**What is required**. Give every line of the records below as a JSON list of strings, one string per line, leaving out blank lines.

── Input for this task ──

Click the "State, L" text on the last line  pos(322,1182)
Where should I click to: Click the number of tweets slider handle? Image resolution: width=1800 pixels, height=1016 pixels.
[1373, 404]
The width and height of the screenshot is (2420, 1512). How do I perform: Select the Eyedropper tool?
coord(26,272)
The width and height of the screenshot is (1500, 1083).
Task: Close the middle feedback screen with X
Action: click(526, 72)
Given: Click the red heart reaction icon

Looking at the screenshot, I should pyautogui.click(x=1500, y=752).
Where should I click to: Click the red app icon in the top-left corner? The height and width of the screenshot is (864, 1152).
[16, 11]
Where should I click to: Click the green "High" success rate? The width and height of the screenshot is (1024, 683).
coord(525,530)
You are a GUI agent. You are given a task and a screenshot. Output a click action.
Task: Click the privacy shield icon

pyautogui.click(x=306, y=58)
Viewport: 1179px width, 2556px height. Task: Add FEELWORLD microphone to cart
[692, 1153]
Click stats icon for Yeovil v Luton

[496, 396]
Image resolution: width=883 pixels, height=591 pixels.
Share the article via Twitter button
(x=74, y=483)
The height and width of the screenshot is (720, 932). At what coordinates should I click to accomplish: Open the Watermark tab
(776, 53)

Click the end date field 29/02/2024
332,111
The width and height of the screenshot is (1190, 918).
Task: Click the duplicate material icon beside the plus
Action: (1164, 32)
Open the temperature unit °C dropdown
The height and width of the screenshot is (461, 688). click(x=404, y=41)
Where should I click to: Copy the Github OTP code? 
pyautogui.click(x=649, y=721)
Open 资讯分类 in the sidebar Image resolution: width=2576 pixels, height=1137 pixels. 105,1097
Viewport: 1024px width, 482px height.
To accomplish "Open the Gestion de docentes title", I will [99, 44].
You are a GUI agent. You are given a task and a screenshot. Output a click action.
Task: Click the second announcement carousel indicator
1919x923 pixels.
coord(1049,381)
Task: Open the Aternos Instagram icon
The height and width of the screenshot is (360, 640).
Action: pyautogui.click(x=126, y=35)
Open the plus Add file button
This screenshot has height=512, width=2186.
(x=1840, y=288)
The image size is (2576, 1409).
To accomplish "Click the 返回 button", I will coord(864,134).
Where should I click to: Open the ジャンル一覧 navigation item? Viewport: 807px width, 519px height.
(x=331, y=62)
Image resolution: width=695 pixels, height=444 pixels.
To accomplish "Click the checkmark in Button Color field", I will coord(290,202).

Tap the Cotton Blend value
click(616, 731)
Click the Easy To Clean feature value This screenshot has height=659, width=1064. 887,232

───

**Finished task**.
[
  "Click the \"State, L\" text on the last line  pos(322,1182)",
  "Where should I click to: Click the number of tweets slider handle? Image resolution: width=1800 pixels, height=1016 pixels.",
  "[1373, 404]",
  "The width and height of the screenshot is (2420, 1512). How do I perform: Select the Eyedropper tool?",
  "coord(26,272)",
  "The width and height of the screenshot is (1500, 1083).",
  "Task: Close the middle feedback screen with X",
  "Action: click(526, 72)",
  "Given: Click the red heart reaction icon",
  "Looking at the screenshot, I should pyautogui.click(x=1500, y=752).",
  "Where should I click to: Click the red app icon in the top-left corner? The height and width of the screenshot is (864, 1152).",
  "[16, 11]",
  "Where should I click to: Click the green \"High\" success rate? The width and height of the screenshot is (1024, 683).",
  "coord(525,530)",
  "You are a GUI agent. You are given a task and a screenshot. Output a click action.",
  "Task: Click the privacy shield icon",
  "pyautogui.click(x=306, y=58)",
  "Viewport: 1179px width, 2556px height. Task: Add FEELWORLD microphone to cart",
  "[692, 1153]",
  "Click stats icon for Yeovil v Luton",
  "[496, 396]",
  "Image resolution: width=883 pixels, height=591 pixels.",
  "Share the article via Twitter button",
  "(x=74, y=483)",
  "The height and width of the screenshot is (720, 932). At what coordinates should I click to accomplish: Open the Watermark tab",
  "(776, 53)",
  "Click the end date field 29/02/2024",
  "332,111",
  "The width and height of the screenshot is (1190, 918).",
  "Task: Click the duplicate material icon beside the plus",
  "Action: (1164, 32)",
  "Open the temperature unit °C dropdown",
  "The height and width of the screenshot is (461, 688). click(x=404, y=41)",
  "Where should I click to: Copy the Github OTP code? ",
  "pyautogui.click(x=649, y=721)",
  "Open 资讯分类 in the sidebar Image resolution: width=2576 pixels, height=1137 pixels. 105,1097",
  "Viewport: 1024px width, 482px height.",
  "To accomplish \"Open the Gestion de docentes title\", I will [99, 44].",
  "You are a GUI agent. You are given a task and a screenshot. Output a click action.",
  "Task: Click the second announcement carousel indicator",
  "1919x923 pixels.",
  "coord(1049,381)",
  "Task: Open the Aternos Instagram icon",
  "The height and width of the screenshot is (360, 640).",
  "Action: pyautogui.click(x=126, y=35)",
  "Open the plus Add file button",
  "This screenshot has height=512, width=2186.",
  "(x=1840, y=288)",
  "The image size is (2576, 1409).",
  "To accomplish \"Click the 返回 button\", I will coord(864,134).",
  "Where should I click to: Open the ジャンル一覧 navigation item? Viewport: 807px width, 519px height.",
  "(x=331, y=62)",
  "Image resolution: width=695 pixels, height=444 pixels.",
  "To accomplish \"Click the checkmark in Button Color field\", I will coord(290,202).",
  "Tap the Cotton Blend value",
  "click(616, 731)",
  "Click the Easy To Clean feature value This screenshot has height=659, width=1064. 887,232"
]